The Evercore ISI technician identified three technical reasons why “[Morgan Stanley] has further upside.” Looking at a chart of Morgan Stanley, Ross points out that while the stock has really moved like an “escalator,” climbing until March but then losing all of its 2017 gains by the end of the month, it has managed to keep above its 150-day moving average.

This is the first technical reason why Ross believes Morgan Stanley is a buy. The 150-day moving average serves as a key technical indicator for the stock’s movement, Ross said on CNBC’s “Trading Nation.” “It really defines the trend, providing support on the way up and resistance on the way down.”

He added: It’s making “a critical stand here.”

But the 150-day moving average line is also hitting another key level for the stock, which is trading above $42. That line currently sits at around $40, a level that is actually close to the bank’s 2016 highs. In Ross’ eyes, this further cements $40 as a “support” level.

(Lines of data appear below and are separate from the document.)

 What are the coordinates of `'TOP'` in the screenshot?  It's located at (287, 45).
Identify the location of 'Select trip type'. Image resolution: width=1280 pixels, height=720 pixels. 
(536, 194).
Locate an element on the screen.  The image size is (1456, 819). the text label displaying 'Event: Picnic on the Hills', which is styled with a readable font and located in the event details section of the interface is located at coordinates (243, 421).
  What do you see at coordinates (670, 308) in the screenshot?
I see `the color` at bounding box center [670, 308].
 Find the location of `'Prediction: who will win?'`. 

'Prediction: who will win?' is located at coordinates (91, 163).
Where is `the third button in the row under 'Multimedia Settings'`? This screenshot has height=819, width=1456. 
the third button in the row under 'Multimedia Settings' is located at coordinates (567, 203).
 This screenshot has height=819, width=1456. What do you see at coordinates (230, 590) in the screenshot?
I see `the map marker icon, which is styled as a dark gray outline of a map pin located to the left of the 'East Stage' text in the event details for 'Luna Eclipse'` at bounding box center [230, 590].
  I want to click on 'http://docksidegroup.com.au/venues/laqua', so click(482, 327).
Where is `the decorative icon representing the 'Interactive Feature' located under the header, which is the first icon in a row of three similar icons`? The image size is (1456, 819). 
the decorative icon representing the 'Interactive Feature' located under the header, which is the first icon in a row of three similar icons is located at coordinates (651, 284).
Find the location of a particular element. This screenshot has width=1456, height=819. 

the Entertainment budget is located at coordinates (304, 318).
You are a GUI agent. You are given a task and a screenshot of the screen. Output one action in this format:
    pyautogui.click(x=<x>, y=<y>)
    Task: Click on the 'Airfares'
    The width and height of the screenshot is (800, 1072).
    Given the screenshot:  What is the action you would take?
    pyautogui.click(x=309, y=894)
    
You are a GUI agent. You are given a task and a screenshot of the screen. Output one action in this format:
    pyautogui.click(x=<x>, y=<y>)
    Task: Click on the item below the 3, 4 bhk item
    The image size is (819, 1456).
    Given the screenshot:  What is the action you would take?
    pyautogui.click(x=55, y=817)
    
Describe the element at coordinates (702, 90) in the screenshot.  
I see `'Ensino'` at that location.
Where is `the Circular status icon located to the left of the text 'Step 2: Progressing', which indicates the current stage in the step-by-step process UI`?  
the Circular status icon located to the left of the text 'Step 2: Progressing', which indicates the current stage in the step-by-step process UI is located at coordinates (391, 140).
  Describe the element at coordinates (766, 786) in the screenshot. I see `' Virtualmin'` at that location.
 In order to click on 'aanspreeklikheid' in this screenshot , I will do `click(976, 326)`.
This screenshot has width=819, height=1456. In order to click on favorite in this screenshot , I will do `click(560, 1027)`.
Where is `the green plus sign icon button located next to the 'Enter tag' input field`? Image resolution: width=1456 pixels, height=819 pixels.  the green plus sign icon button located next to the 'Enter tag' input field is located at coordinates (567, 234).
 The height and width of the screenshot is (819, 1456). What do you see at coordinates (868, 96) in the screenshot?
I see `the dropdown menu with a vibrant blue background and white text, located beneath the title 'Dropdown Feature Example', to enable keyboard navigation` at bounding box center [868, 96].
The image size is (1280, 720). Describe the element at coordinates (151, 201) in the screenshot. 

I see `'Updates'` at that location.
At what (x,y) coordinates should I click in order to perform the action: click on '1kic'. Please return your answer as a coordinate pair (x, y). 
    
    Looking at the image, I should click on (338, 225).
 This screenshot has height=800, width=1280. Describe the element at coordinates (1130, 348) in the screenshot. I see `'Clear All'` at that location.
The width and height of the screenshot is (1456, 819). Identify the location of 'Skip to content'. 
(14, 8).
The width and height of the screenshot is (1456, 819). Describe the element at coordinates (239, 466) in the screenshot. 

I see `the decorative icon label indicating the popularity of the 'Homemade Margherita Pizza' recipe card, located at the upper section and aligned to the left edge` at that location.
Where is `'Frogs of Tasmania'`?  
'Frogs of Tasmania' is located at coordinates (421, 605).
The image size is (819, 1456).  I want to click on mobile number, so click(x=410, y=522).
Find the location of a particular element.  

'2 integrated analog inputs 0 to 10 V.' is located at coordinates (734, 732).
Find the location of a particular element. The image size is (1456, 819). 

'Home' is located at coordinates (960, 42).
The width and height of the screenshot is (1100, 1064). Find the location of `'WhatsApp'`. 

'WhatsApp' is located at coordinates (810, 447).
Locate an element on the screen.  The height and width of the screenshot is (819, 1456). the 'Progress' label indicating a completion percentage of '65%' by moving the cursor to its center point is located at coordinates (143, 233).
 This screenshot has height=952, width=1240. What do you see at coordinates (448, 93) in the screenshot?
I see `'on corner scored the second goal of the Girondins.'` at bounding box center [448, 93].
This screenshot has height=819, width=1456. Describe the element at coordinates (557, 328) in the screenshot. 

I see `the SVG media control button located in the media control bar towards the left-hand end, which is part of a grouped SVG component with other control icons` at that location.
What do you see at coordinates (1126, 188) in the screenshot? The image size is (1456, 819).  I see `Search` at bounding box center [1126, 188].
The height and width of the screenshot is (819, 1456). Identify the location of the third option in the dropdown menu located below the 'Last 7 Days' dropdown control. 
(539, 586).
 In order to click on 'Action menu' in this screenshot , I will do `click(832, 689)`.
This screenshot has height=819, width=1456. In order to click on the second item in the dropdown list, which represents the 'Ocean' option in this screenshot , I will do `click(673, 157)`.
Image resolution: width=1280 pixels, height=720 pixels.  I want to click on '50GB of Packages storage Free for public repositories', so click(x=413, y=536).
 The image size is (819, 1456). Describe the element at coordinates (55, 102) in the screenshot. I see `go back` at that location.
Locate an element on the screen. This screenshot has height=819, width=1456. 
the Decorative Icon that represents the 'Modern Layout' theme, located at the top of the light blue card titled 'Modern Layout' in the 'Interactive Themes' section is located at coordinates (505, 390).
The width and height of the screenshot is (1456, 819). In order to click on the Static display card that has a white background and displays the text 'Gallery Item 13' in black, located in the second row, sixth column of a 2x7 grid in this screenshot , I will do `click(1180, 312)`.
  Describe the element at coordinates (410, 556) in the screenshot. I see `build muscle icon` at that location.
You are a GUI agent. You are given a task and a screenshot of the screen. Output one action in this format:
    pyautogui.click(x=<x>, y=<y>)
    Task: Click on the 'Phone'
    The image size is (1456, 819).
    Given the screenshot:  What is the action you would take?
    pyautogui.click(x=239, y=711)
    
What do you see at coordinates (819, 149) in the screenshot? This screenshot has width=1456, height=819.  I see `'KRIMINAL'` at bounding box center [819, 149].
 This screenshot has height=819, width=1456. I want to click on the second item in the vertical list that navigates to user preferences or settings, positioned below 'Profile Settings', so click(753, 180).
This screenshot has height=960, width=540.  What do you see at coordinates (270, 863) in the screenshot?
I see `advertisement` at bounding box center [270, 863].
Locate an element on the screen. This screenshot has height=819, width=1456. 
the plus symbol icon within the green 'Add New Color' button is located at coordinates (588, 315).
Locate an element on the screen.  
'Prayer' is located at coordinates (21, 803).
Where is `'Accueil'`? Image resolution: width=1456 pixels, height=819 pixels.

The fact that Morgan Stanley has managed to stay above this $40 resistance even as it tumbled from 2017 highs leads Ross to round out his third reason for buying the bank. Ross thinks that since the stock is staying above $40, it will likely bounce from there.

“There is still upside to Morgan Stanley; I would be a buyer,” he concluded.

Earlier Wednesday, the financial giant reported first-quarter results that beat earnings and revenue expectations.